Rewrite everything in the records from the line containing "Task: Click the Move tool in left toolbar" down to the line containing "tap(78, 30)", both included and requests kept. Raise every coordinate in the answers by 44.

** start **

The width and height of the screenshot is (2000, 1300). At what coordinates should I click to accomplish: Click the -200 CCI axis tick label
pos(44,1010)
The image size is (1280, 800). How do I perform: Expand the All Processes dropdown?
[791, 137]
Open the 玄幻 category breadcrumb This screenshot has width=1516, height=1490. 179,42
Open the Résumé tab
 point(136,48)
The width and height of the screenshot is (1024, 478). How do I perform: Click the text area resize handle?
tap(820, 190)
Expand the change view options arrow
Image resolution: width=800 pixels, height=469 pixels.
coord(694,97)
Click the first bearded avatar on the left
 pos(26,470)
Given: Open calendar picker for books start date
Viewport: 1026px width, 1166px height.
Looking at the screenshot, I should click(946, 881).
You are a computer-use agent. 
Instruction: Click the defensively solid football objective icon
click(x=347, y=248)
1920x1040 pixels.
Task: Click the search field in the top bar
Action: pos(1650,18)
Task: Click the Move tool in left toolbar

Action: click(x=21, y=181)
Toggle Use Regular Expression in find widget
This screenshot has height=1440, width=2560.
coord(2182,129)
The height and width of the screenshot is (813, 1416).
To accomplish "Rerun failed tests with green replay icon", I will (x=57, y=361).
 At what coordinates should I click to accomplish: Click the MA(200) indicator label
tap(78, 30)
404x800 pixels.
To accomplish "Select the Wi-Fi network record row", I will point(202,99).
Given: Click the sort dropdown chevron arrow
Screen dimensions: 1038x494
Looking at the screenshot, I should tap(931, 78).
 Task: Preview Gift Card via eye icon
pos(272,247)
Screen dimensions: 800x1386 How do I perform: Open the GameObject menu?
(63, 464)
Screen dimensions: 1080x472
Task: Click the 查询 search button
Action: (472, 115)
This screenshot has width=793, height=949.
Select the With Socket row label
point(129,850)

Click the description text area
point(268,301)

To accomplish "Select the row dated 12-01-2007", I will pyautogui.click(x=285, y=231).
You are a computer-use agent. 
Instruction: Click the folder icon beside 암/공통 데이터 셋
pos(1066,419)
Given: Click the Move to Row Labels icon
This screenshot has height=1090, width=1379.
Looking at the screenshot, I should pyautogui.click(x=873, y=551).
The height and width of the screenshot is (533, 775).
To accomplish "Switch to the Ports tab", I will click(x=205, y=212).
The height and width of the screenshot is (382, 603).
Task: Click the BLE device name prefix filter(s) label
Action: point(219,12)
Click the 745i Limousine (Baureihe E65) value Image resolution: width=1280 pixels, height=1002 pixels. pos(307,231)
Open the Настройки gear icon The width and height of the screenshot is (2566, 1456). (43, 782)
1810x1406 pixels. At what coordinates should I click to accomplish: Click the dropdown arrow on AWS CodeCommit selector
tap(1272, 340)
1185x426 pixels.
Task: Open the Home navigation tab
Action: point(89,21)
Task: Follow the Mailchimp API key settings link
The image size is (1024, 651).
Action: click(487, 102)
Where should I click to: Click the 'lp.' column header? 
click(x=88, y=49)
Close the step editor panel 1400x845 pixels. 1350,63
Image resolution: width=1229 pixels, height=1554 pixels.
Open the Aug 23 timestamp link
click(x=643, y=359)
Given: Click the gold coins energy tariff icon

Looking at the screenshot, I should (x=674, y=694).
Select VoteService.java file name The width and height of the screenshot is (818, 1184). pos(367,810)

** end **

**ANSWER TO THIS PROBLEM**
Task: Click the Move tool in left toolbar

Action: click(x=65, y=225)
Toggle Use Regular Expression in find widget
This screenshot has height=1440, width=2560.
coord(2226,173)
The height and width of the screenshot is (813, 1416).
To accomplish "Rerun failed tests with green replay icon", I will (x=101, y=405).
 At what coordinates should I click to accomplish: Click the MA(200) indicator label
tap(122, 74)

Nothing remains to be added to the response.